======== EXCERPT TO READ
Multiple actions in one update in DynamoDB - Time & Space Complexity
When updating a DynamoDB item with several changes at once, it's important to know how the work grows as the number of changes increases.
We want to understand how the time to update changes when we add more actions in a single update.
Analyze the time complexity of the following code snippet.
UpdateItem {
Key: { id: "123" },
UpdateExpression: "SET attr1 = :val1, attr2 = :val2, attr3 = :val3",
ExpressionAttributeValues: {
":val1": "value1",
":val2": "value2",
":val3": "value3"
}
}
This code updates one item by setting three attributes in a single update request.
- Primary operation: Applying each update action to the item attributes.
- How many times: Once for each attribute being updated (3 times in this example).
Each additional attribute update adds a small extra step to the work done.
| Input Size (number of updates) | Approx. Operations |
|---|---|
| 3 | 3 update actions |
| 10 | 10 update actions |
| 100 | 100 update actions |
Pattern observation: The work grows directly with the number of update actions.
Time Complexity: O(n)
This means the time to complete the update grows in a straight line as you add more actions.
[X] Wrong: "Doing multiple updates in one request takes the same time as one update."
[OK] Correct: Each update action adds work, so more actions mean more time, not the same time.
Understanding how multiple updates affect time helps you explain and predict performance in real DynamoDB tasks.
"What if we batch multiple update requests instead of combining actions in one update? How would the time complexity change?"
================
======== STUDY MATERIAL
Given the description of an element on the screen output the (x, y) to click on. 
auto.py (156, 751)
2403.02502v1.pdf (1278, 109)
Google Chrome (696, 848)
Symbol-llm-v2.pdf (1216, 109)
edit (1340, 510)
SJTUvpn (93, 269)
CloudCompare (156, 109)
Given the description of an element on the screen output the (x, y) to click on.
================
* [TASK 1]:
Please state the time complexity that the DynamoDB update page gives for combining multiple actions in one update.
* [TASK 2]:
In the DynamoDB update page, take the part starting at "- Primary operation: Applying" and ending at "of update actions.", switch "work" to "effort", and write out that part.

* [OUTPUT 1]:
O(n)

* [OUTPUT 2]:
- Primary operation: Applying each update action to the item attributes.
- How many times: Once for each attribute being updated (3 times in this example).
Each additional attribute update adds a small extra step to the effort done.
| Input Size (number of updates) | Approx. Operations |
|---|---|
| 3 | 3 update actions |
| 10 | 10 update actions |
| 100 | 100 update actions |
Pattern observation: The effort grows directly with the number of update actions.